What Makes Software Polite?


Humans have many wonderful characteristics that make them "polite" but whose definitions are fuzzy and imprecise. Nass and Reeves say that the "four basic principles that constitute the rules for polite interaction [are] quality, quantity, relevance, and clarity." Those are good but a little too vague to be helpful. Here is my list of what improves the quality of interaction, either with a human or a high-tech, software-based product rich in cognitive friction.

Polite software is interested in me

Polite software is deferential to me

Polite software is forthcoming

Polite software has common sense

Polite software anticipates my needs

Polite software is responsive

Polite software is taciturn about its personal problems

Polite software is well informed

Polite software is perceptive

Polite software is self-confident

Polite software stays focused

Polite software is fudgable

Polite software gives instant gratification

Polite software is trustworthy

Polite Software Is Interested in Me

A friend would ask about me and be interested in who I am and what I like. He would remember my likes and dislikes so he could please me in the future. Any supportive service provider would make an effort to learn to recognize the face and name of her customers. Some people appreciate being greeted by name and some don't, but everyone appreciates being treated according to his own personal tastes.

Most software doesn't know or care who is using it. In fact, none of the personal software on my personal computer seems to remember either me or anything about me. This is true in spite of the fact that it is constantly, repetitively, and exclusively used by me. Larry Keeley jokes that the automatic-flush urinal in an airport bathroom is more aware of his presence than his desktop computer is.

Every bit of my PC's personal software should work hard to remember my work habits, and particularly, everything that I say to it. To the programmer writing the program, it's a just-in-time information world, so whenever the program needs some tidbit of information, it simply demands that the user provide it. But the thoughtless program then discards that tidbit, assuming that it can merely ask for it again if it ever needs it. Not only is the computer better suited to doing the remembering, but it is impolite for it to forget.

For example, there are 11 people named Dave in my email program's name-and-address directory. I rarely communicate with most of them, but they include my best friend Dave Carlick, to whom I send email all of the time. When I create a new email and type an ambiguous "Dave" in the TO: block, I expect the program to have learned from my past behavior that I mean Dave Carlick. If I want to send something to another Dave David Fore, for example I'll type in "Dave F," "D4," "David Fore" or something else to indicate my out-of-the-ordinary choice. Instead, the program behaves stupidly, always putting up a dialog box and making me choose which of the 11 Daves I mean. The program just doesn't care about me and treats me like a stranger even though I'm the only human it knows.
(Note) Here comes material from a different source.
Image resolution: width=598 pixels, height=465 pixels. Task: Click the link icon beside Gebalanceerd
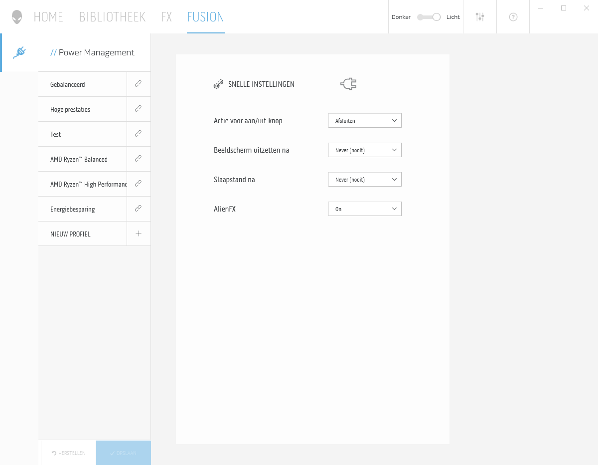[139, 84]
Polite Software Is Deferential to Me

Any good service person defers to her client. She understands the person she is serving is the boss, and whatever the boss wants, the boss should get. When a restaurant host shows me to a table in a restaurant, I consider his choice of table to be a suggestion, not an order. If I politely demur and choose another table in an otherwise empty restaurant, I expect to be accommodated immediately. If the host refuses, I am likely to walk out and choose another restaurant where my desires take precedence over the host's.

Impolite software supervises the assumed-to-be-incompetent human's actions. It's okay for the software to express its opinion that I'm making a mistake, but it is not okay for it to judge my actions. Likewise, it is all right for software to suggest that I cannot "submit" my entry until I've entered my Social Security number, but if I go ahead and "submit" without it anyway, I expect the software to do as it is told. (The very word submit and the concept it stands for are a reversal of the deferential role. The software should submit to the user, and any program that proffers a Submit button is, ipso facto, impolite. Take notice, most every active site on the World Wide Web.)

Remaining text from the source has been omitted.